One of the most important things to learn about medicine is how to know when someone is really having a heart attack. Especially, a STEMI (ST Elevation Myocardial Infarction). Those are the deadliest and heart muscle has died and is dying as we speak.
If you learn anything in all of medicine, please learn to recognize a STEMI. Why? STEMIs have to go to the cath lab and the artery needs to be opened up within 90 minutes. That saves heart muscle and saves lives!
Below is a quick review of all the various parts of an EKG. We are mainly looking at the ST segment.
So what is a STEMI?
The ST segment of an EKG will be elevated by more than 2 mm in the precordial leads and by more than 1 mm in the limb leads. Further, in the precordial leads, the shape should be convex up (like a tombstone). The shape matters more than the amount of elevation in some cases. You may have minimal elevation, but the shape is convex up, that could be considered a STEMI.
In the limb leads, the shape does not matter, just the elevation. Anything more than one small box, and you have a STEMI! Pretty straight forward. Unless, of course, it is an early repol!
So why do people get confused? And what is Early Repolarization?
There is an entity known as normal variant early repolarization that can give you ST segment elevation. But this is not a STEMI. It is a normal finding.
So how can you tell the difference? Look at the shape of the ST segment take off (the J point), it will usually be a notch and does not take off flat across. See the example below.
Above you see the first example on the right.
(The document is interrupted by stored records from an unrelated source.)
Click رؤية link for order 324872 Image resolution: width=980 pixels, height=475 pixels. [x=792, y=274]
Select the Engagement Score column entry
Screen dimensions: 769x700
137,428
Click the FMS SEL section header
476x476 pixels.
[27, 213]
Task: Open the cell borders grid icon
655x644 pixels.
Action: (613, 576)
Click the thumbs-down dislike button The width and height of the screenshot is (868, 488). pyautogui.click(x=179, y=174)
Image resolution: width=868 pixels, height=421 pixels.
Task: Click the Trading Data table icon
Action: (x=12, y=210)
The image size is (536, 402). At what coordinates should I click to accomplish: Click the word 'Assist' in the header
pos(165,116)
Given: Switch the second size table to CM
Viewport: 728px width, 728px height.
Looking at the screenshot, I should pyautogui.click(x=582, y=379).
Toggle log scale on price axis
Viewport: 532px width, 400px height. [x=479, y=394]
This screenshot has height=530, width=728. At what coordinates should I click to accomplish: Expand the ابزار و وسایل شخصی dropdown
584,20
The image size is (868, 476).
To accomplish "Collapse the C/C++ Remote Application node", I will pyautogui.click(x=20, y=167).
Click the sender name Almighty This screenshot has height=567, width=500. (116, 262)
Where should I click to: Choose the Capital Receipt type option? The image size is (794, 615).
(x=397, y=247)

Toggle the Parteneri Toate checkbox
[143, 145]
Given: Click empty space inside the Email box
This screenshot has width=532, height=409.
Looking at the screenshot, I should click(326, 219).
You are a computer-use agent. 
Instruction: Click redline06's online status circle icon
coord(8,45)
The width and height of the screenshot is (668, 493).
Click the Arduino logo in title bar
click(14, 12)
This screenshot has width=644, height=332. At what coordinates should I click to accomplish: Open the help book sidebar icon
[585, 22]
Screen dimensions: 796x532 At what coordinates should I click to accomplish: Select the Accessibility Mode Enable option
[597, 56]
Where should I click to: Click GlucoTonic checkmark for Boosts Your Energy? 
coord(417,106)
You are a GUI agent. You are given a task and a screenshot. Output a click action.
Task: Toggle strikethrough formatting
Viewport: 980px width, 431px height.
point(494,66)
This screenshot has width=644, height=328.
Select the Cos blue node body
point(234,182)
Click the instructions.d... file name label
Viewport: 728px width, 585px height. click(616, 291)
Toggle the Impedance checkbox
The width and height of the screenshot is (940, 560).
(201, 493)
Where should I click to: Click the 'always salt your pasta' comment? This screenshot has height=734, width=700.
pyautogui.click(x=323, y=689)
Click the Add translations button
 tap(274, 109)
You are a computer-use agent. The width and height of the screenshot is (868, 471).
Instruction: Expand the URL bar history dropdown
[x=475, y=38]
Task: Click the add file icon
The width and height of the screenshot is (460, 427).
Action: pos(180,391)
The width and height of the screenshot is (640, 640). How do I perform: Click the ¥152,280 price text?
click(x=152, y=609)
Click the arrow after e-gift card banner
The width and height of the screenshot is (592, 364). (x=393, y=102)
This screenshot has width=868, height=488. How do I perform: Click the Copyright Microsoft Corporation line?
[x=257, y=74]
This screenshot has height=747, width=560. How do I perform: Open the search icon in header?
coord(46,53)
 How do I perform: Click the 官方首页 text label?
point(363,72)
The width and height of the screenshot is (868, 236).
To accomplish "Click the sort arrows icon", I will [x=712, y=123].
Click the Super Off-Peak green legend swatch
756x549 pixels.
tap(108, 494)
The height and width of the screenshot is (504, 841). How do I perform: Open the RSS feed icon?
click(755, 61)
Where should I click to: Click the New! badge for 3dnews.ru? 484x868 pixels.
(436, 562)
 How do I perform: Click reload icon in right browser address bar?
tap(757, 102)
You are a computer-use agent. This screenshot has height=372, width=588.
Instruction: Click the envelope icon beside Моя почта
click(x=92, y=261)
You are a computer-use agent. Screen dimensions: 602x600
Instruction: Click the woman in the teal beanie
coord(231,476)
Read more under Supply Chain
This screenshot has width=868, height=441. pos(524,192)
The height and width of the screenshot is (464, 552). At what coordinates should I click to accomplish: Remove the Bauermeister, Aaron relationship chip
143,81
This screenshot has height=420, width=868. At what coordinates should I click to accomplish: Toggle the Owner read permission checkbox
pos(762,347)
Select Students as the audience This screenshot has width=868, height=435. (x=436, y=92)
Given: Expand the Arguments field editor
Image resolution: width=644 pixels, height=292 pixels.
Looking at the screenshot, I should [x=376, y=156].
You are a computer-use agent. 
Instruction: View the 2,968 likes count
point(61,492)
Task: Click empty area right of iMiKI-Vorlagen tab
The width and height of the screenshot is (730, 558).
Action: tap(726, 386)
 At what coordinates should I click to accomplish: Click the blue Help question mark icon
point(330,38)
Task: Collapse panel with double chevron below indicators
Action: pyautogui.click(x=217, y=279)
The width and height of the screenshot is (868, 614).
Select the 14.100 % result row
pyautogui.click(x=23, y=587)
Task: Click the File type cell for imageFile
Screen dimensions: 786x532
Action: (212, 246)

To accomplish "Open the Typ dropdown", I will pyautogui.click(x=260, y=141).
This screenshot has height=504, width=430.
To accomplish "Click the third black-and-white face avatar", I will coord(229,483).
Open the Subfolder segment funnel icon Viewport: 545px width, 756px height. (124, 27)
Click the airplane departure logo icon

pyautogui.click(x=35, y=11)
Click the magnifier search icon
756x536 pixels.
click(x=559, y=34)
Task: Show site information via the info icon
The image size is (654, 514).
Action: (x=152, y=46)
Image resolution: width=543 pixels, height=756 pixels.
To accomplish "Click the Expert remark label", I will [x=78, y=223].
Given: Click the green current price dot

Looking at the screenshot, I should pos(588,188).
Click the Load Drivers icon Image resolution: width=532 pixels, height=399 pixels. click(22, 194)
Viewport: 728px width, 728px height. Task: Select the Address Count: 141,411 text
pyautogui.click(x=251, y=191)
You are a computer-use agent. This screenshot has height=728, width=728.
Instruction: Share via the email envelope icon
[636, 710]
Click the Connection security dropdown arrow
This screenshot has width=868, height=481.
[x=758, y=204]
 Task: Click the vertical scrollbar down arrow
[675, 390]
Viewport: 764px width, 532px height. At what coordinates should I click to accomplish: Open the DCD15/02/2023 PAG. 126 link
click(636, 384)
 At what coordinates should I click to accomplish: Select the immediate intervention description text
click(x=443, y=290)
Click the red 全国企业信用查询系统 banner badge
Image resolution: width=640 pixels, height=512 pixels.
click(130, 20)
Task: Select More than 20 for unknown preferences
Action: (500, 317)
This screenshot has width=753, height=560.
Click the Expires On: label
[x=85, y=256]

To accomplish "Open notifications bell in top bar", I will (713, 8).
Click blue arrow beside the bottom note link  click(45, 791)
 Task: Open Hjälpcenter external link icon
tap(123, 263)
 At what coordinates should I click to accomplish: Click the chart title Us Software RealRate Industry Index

The notch on the J point gives it away as early repol. In the far left example, you see the notch again in one of the precordial leads, usually V2 or V3. This is early repol, not a STEMI.
Here is an Early Repol EKG:
So what about pericarditis?
Pericarditis ST elevations look like the concave upwards ST elevations of early repol, but do not have the notch. Further, you may have PR segment depression in lead II. There will be no reciprocal changes or ST depressions anywhere.
Good example of pericarditis EKG:
Notice the ST elevations all over the place with no reciprocal changes.
Below is a good example of an Inferior STEMI.
Notice the reciprocal changes in the anterior leads. You see depressions. While it is not necessary to have reciprocal changes, they can happen, and it helps clinch your diagnosis.
Below is an anterior STEMI, without reciprocal changes.
Below is another Anterior STEMI with the perfect tombstone pattern. No reciprocal changes.
Here is a nice table comparing the various EKG findings in STEMI, early repol, and pericarditis.
|Comparison of ECG Changes Associated with Acute Pericarditis, Myocardial Infarction and Early Repolarization|
|ECG finding||Acute pericarditis||Myocardial infarction||Early repolarization|
|ST-segment shape||Concave upward||Convex upward||Concave upward|
|Q waves||Absent||Sometimes Present||Absent|
|Reciprocal ST-segment changes||Absent||Sometimes Present||Absent|
|Location of ST-segment elevation||Limb and precordial leads||Area of involved artery||Limb and Precordial leads|
|ST/T ratio in lead V6*||>0.25||N/A||<0.25|
|Loss of R-wave voltage||Absent||Present||Absent|
|PR-segment depression||Sometimes in Lead II||Absent||Absent|
If you are unsure if it is a STEMI or not, KEEP GETTING EKGs! PLASTER THE WALLS WITH EKG PAPER! STEMIs evolve! They don’t look the same. If you have 10 EKGs in the last hour, and they all look the same…. it’s not a STEMI!